Extracted text:
------------------------

Although the construction of only the gripper assembly 74 has been shown in FIG. 6, it should be understood that the gripper assemblies 75-77 and 80-83 are of the same construction as the gripper assembly 74 and are operated between the open and closed conditions in the same manner. Although it is contemplated that many different types of known gripper assemblies could be used, the construction of one specific preferred known type of gripper assembly is more fully illustrated in U.S. Pat. No. 3,730,517.

The chain drive assembly 86 (see FIG. 7) is effective to move the inside chains 58 and 60 at the same speed and to vary the speed of movement of the inside chains relative to the speed of movement of the outside chains 68 and 70 while moving the two outside chains at the same speed. Thus, the inside chains 58 and 60 extend around a pair of drive sprockets 200 and 202 which are fixedly keyed to a horizontal drive shaft 204 rotatably mounted on side frame members 119 and 205. The chains 58 and 60 extend from the drive sprockets 200 and 202 to a pair of idler sprockets 206 and 208 which are rotatably mounted on a horizontal shaft 210. The shaft 204 is driven by an inut gear 214 which is keyed to a horizontal drive shaft 216 and is disposed in meshing engagement with a drive gear 220 which is keyed to the shaft 204. Therefore, upon rotation of the input shaft 216, the input gear 214 is rotated to drive the gear 220. Rotation of the gear 220 rotates the shaft 204 and the two drive sprockets 200 and 202 to drive the inside chains 58 and 60 at the same speed.

The two outside chains 68 and 70 extend around a pair of drive sprockets 224 and 226 which are keyed to the shaft 210 on which the idler sprockets 206 and 208 are rotatably mounted. The two outside chains 68 and 70 extend from the drive sprockets 224 and 226 to a pair of sprockets 228 and 230. An input gear 234 for effecting movement of the drive chains 68 and 70 is fixedly connected with a sleeve 236 which is rotatably mounted on the shaft 216. The gear 234 is disposed in meshing engagement with a drive gear 240 formed on a sleeve 242 which is rotatably mounted on the shaft 204 and is fixedly connected with the sprocket 230.

Upon rotation of the input gear 234, the gear 240 is rotated to rotate the sproket 230. This causes the chain 70 to move and rotate the drive sprocket 226 which is fixedly keyed to the shaft 210. Rotation of the shaft 210 with the drive sprocket 226 results in rotation of the drive sprocket 224 and movement of the chain 68 in unison with the chain 70.

------------------------

What to do:
**1)** Reproduce the stretch of the chain drive description from "The two outside chains 68 and 70 extend around" through "the sprocket 230.".
**2)** In the chain drive description, which sprockets do the inside chains 58 and 60 extend around, and to which shaft are those sprockets keyed?
The entries that follow were taken from a different source than the chain drive description.

------------------------

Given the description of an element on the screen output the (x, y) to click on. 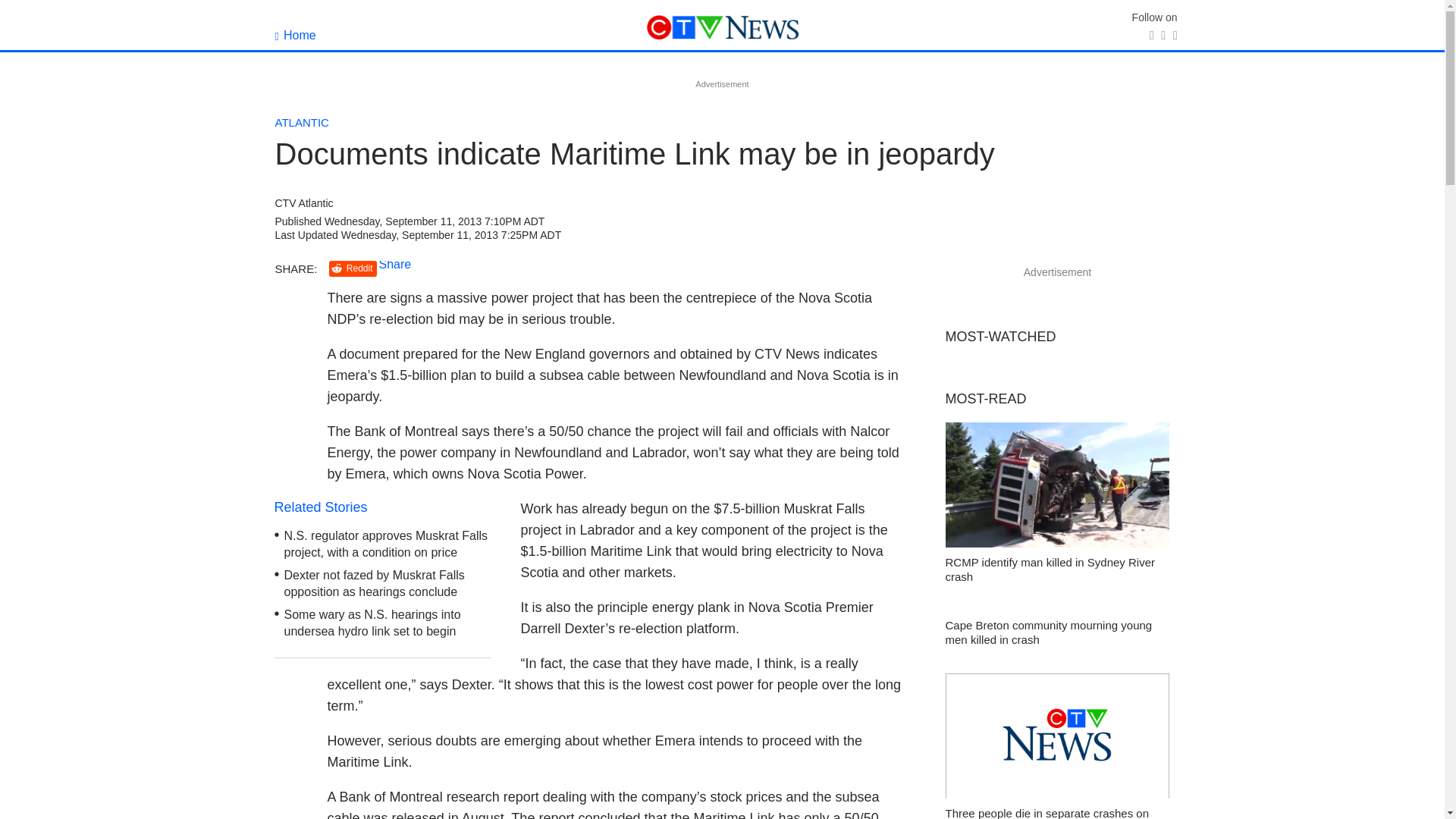
Reddit (353, 268)
ATLANTIC (302, 122)
Share (395, 264)
Home (295, 34)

------------------------

Answers for the tasks:
**1)**
The two outside chains 68 and 70 extend around a pair of drive sprockets 224 and 226 which are keyed to the shaft 210 on which the idler sprockets 206 and 208 are rotatably mounted. The two outside chains 68 and 70 extend from the drive sprockets 224 and 226 to a pair of sprockets 228 and 230. An input gear 234 for effecting movement of the drive chains 68 and 70 is fixedly connected with a sleeve 236 which is rotatably mounted on the shaft 216. The gear 234 is disposed in meshing engagement with a drive gear 240 formed on a sleeve 242 which is rotatably mounted on the shaft 204 and is fixedly connected with the sprocket 230.

**2)** They extend around drive sprockets 200 and 202, which are keyed to horizontal drive shaft 204.